Pada gelar budaya itu pun dilakukan pemberian gelar Suttan Jaya Negara Mega Sakti kepada Dirjen Promosi dan Pemasaran Departemen Kebudayaan dan Pariwisata Sapta Nirwandar dan gelar Suttan Pengiran Abdi Negara Mega Sakti kepada Bupati Lampung Tengah Mudiyanto.
Sebelumnya, ketika tiba di Gedung Sesat Agung Nuwo Balak, rombongan Sapta Nirwandar dan Mudiyanto Thoyib disambut dengan arak-arakan yang terdiri dari baloi-balo, jejalan (kain putih yang ditarik), awan telapah, payung sebanyak dua buah, tualoanow, kandang rarang (kain penyekat), muli-mekhanai, dan dua mobil hias rato burung garuda.
Selanjutnya, rombongan menuju tenda yang telah dipersiapkan. Di sana, rombongan disuguhkan tiga tarian dari daerah yang berbeda. Yakni tarian dari daerah Bali, Jawa, dan tarian daerah Lampung. Setelah upacara adat pemberian gelar, rombongan menyantap makanan khas Lampung, yakni seruit.
Acara selanjutnya adalah turun mandi dan mepadun. Adat turun mandi adalah upacara pembersihan diri dari hal-hal negatif. Turun mandi ini biasa ditemui dalam prosesi pernikahan dalam adat Lampung. Sedangkan mepadun berarti naik takhta atau singgasana. "Tidak sah mepadun apabila sebelumnya tidak turun mandi," kata Herman Indrapati gelar Pangeran Gede Margo, salah seorang Perwatin yang hadir dalam gelar budaya tersebut.
Sebelum turun mandi, secara bergantian Sapta Nirwandar dan Mudiyanto Thoyib diarak dengan jepano (tandu) yang diusung empat pemuda berpakaian adat warna putih menuju tempat para Penyimbang Adat menunggu dalam posisi lingkaran. Di depan arak-arakan tandu, berjalan memimpin mobil hias rato burung garuda yang ditumpangi istri dan kerabat dekat. "Jepano itu simbolisasi dari kebesaran Penyimbang. Karena mereka akan menjadi Penyimbang setelah selesai mepadun," kata Herman.

———

• [Petunjuk]:
Tolong lanjutkan teks tentang upacara pemberian gelar adat Lampung di atas, mulai setelah kalimat terakhirnya.

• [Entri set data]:
———

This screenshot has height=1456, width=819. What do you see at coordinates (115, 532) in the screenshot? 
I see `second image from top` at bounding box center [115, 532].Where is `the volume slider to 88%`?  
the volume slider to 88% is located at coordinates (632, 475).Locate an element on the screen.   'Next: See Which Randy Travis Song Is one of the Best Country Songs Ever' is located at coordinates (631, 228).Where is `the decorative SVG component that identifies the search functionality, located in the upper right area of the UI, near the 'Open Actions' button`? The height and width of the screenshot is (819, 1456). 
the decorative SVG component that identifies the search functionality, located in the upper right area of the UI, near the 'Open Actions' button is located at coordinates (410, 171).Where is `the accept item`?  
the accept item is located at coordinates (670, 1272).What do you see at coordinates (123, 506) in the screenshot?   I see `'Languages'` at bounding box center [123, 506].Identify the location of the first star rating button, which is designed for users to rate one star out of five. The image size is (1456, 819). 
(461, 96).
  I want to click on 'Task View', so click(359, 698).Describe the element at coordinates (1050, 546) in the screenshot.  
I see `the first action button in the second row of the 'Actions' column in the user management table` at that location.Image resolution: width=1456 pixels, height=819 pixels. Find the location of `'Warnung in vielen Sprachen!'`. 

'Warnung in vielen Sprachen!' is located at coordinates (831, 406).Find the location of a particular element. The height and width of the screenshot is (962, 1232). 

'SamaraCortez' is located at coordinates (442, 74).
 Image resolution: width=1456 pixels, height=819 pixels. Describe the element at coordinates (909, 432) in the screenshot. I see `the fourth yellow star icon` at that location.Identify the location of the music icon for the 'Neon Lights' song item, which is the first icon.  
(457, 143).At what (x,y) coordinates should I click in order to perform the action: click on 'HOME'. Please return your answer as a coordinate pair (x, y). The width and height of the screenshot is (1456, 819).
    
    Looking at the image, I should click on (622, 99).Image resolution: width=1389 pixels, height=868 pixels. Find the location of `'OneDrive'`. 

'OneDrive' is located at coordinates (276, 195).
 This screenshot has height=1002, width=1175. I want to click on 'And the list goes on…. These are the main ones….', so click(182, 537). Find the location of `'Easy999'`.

———

• [Hasil Latihan]:
Penyimbang adalah pengimbang putusan adat sehingga posisi penyimbang memegang peranan penting. Sebuah status sosial yang penting di tengah masyarakat adat Lampung.
Sesampai di tempat para Penyimbang Adat berkumpul, masih secara bergantian, Sapta dan Mudiyanto masuk ke dalam lingkaran. Kemudian oleh para Penyimbang Adat diberikan wejangan-wejangan dan restu dalam bahasa Lampung. Tiap kali wejangan diberikan, tangan para Penyimbang terangkat, dan berputar dalam lingkaran, seperti menari, tapi hanya tangan yang bergerak. Dan tiap kali para Penyimbang menari, tangan Sapta dan Mudiyanto, secara berurutan mengusung senjata ke atas kepala. "Ngigel, menari," kata Herman. Menurut seorang warga, konon semakin tinggi tangan yang terangkat, maka semakin tinggi pula kedudukannya di masyarakat adat.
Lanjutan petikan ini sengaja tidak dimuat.